What On Earth Is Existentialism?

As Sören Kierkegaard is often called the father of existentialism, I’ll begin discussing his thoughts by considering what that title means.

The term existential has gotten applied rather haphazardly. In my younger days, foreigners in Mexico for the cheap living and easy access to drugs were called existentialistas. The existentialist label has been applied to most every sort of person who opts against traditional values.  I suppose those labels refer to the existentialist insistence on individualism based upon individual choice.

To fit my definition of an existentialist, a person needs to earnestly confront the question: “What does it mean to be existing as a human being?” and the corollary questions: “What is right and wrong?” and “What constitutes a meaningful way of life?” Once he or she has sufficiently confronted these questions, the existentialist will feel called to make a decision; to choose between the plausible answers, and then begin to stand with integrity for the chosen answer.

An atheist, Christian, hippie, Buddhist, or believer in any set of values whether established or self-created, can legitimately be considered an existentialist, as long as her or his adherence to the belief system is grounded in choice rather than unconsidered acceptance.

Suppose I grew up in a Christian Science family, base my beliefs on the teaching of Mary Baker Eddy, and have never seriously questioned those teachings. Since I have declined to exercise my right to consider the options and choose between them, I am certainly no existentialist.

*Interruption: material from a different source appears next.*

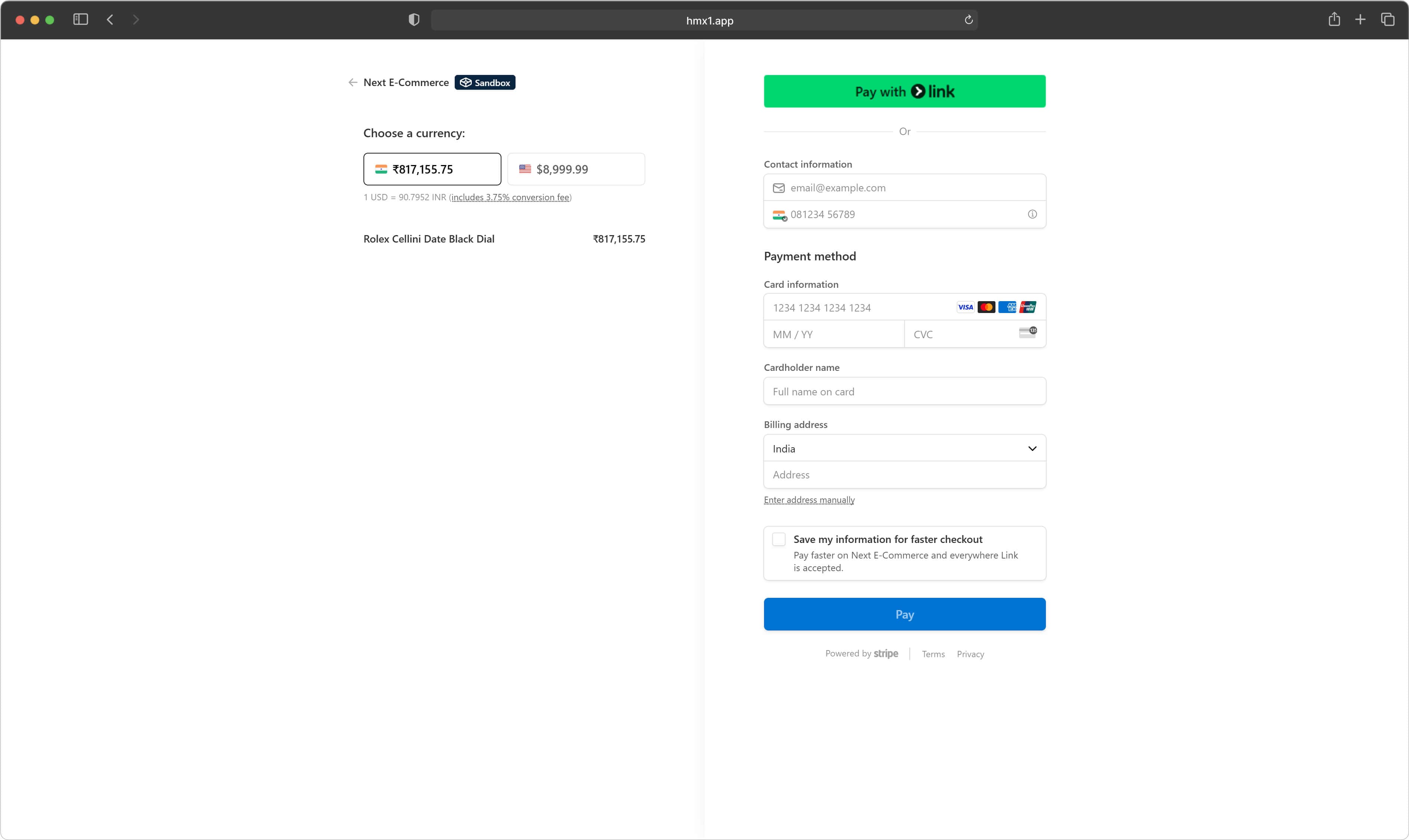Enable Save my information checkbox
This screenshot has height=840, width=1409.
click(779, 540)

Or suppose, after a modest search for answers, I give up the search and consider myself agnostic. Then I am no existentialist, as I have abdicated my right to vigorously pursue answers then make a conscious and informed choice.

So an existentialist is someone who earnestly seeks to learn the meaning of life then chooses between alternative answers and determines to live in accord with the chosen answer and its implications.

An existentialist worth admiring would also accept responsibility for his or her actions and might live by the mottos: full speed ahead; no turning back; no compromise; no excuses. For an example, read No Compromise, the life story of Christian musician Keith Green.

Kierkegaard framed the decision we now call existentialist as the choice for or against Christ. A line is drawn. On the one side is self-concern. On the other side is love.

Kierkegaard and Cognitive Therapy

Lately, I find myself troubled about gifted and skilled friends who don’t effectively use their gifts because depression saps their energy and motivation.

I wonder if Sören Kierkegaard could help them.

He lived during the first half of the 19th century and studied philosophy at the University of Copenhagen. A fellow student was Friedrich Engels, Karl Marx’ collaborator.

Kierkegaard was plagued by melancholy. The condition interfered with his studies, confounded his friendships, and doomed his one great romance. But rather than allow melancholy to silence him, he wrote many books in pursuit of answers that might offer a cure.

Two years and a month ago, Pam left Zoë and me. Since then, both my daughter and I have proven both resilient and vulnerable. Sometimes she descends into melancholy. Sometimes, I do.

Enter Kierkegaard. A few months after Pam left, he became my mentor.

Part of my job as a writer is passing along wisdom I encounter. Now, I feel compelled because most readers shy away from Kierkegaard even though his insights have the power to shatter and rebuild our worlds. But his writing is dense and ponderous. It may only be accessible to patient readers in desperate need of answers and willing to devote their attention to his books for a long while.

Whether simpler expression of his thoughts can help lift anyone from the lethargy of depression, I don’t know. Still, I will try to clearly and accurately express some essential Kierkegaard themes, and to comment briefly upon their relevance.

I may soon tackle:

• the command to love without distinction;

• the perfidy of family values;

• the abolition of conscience;

• cleverness as a highway to hell.

As my mom used to say, we shall see.